Beefy Boxes and Bandwidth Generously Provided by pair Networks
Perl-Sensitive Sunglasses

Re^5: Self Testing Modules

by eyepopslikeamosquito (Bishop)
on Dec 19, 2005 at 01:15 UTC ( #517648=note: print w/replies, xml ) Need Help??

in reply to Re^4: Self Testing Modules
in thread Self Testing Modules

From Perl Testing: A Developer's Notebook by chromatic and Ian Langworth, page 40:

There's no technical reason to keep all of the tests for a particular program or module in a single file, so create as many test files as you need, organizing them by features, bugs, modules, or any other criteria.

In my experience, this is sound advice. Dividing a large number of tests into a number of smaller (cohesive) units, is essentially just divide and conquer, the only fundamental technique we have to fight complexity. It also helps ensure that each test runs in isolation, independent of others. To give a specific example, notice that WWW::Mechanize, written by Phalanx leader petdance, contains 3 lib .pm files and 49 .t files.

Apart from all that, a single large .t file makes developing new tests inconvenient because after adding a new test to the .t file, you must run all the other tests (intolerable if the single .t file contains stress tests taking hours to run). Or are you recommending that we don't use the standard Test::Harness/Test::More framework?

Replies are listed 'Best First'.
Re^6: Self Testing Modules
by BrowserUk (Pope) on Dec 19, 2005 at 02:29 UTC
    Or are you recommending that we don't use the standard Test::Harness/Test::More framework?

    I'm not recommending anything, which may be reason enough of itself to ignore what I am saying.

    Which is, that a test framework that forces greater complexity in the unit tests than is required by the code under test has to be suspect. Test code is still code and should be subject to the same rigeuers as any other code. We rightly reject repetitous, c&p code in applications and modules in favour of once and once only. Why tolorate it in test code?

    Using the WWW::Mechanize as an example, as you brought it up rather than because it is a bad one. In fact, I suspect that it is a rather good example of it's type. (*)

    From 1700 non-blank lines spread across those 49 files, a simple de-duping reduces them to 888. That means 812 lines are duplicated!
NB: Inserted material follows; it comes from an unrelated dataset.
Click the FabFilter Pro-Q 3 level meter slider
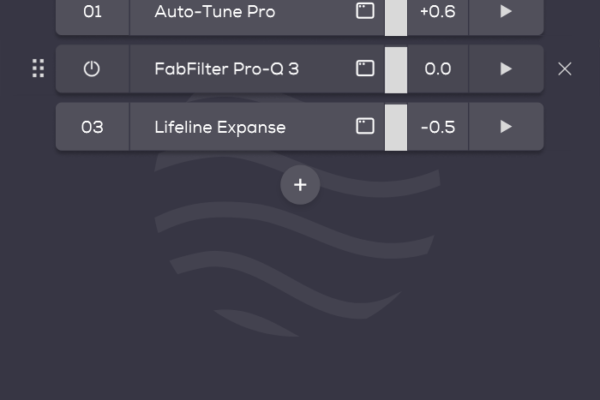The image size is (600, 400). click(396, 69)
Taking a few simple measures to standardise non-differenciating aspects like whitespace and punctuation, further reduces that tally to ~800, giving 16 lines per file.

    More importantly, over 50% of the lines are duplicates. That's without removing comments or variations in variable names being used for the same purpose, or variations in text constants used to report the same pass/fail criteria etc.

    Over 50% of the code in the test suite are repeatitous, mostly construction code that would be only be required once if the tests were in one file.

    At ~800 line of actual test code, testing 954 non-blank, non-pod, non-comment lines in the 3 modules, the ratio of tests to code seems about right. But 1700 to do the same job, seems kind of wasteful? We wouldn't tolorate that amount of duplication in our application code.

    (*)Please don't take these figures too literally. The were derive using mechanical means without verification of the total accuracy of the processing used. I may have made mistakes. They are just to serve as an indication of the source and direction of my concerns, not a accurate accessment this particular module and its test suite.

    Examine what is said, not who speaks -- Silence betokens consent -- Love the truth but pardon error.
    Lingua non convalesco, consenesco et abolesco. -- Rule 1 has a caveat! -- Who broke the cabal?
    "Science is about questioning the status quo. Questioning authority".
    In the absence of evidence, opinion is indistinguishable from prejudice.
      We rightly reject repetitous, c&p code in applications and modules in favour of once and once only. Why tolorate it in test code?

      I'm in favor of reducing duplication in test code. It's sort of why Schwern and I built Test::Builder.

      Remember though, copy and paste code is only a problem if and when it becomes a maintenance burden. If it is, someone should refactor it -- and perhaps create a new test library either for the project or, if possible, for the CPAN in general.

      If it's not getting in the way though, what's the problem?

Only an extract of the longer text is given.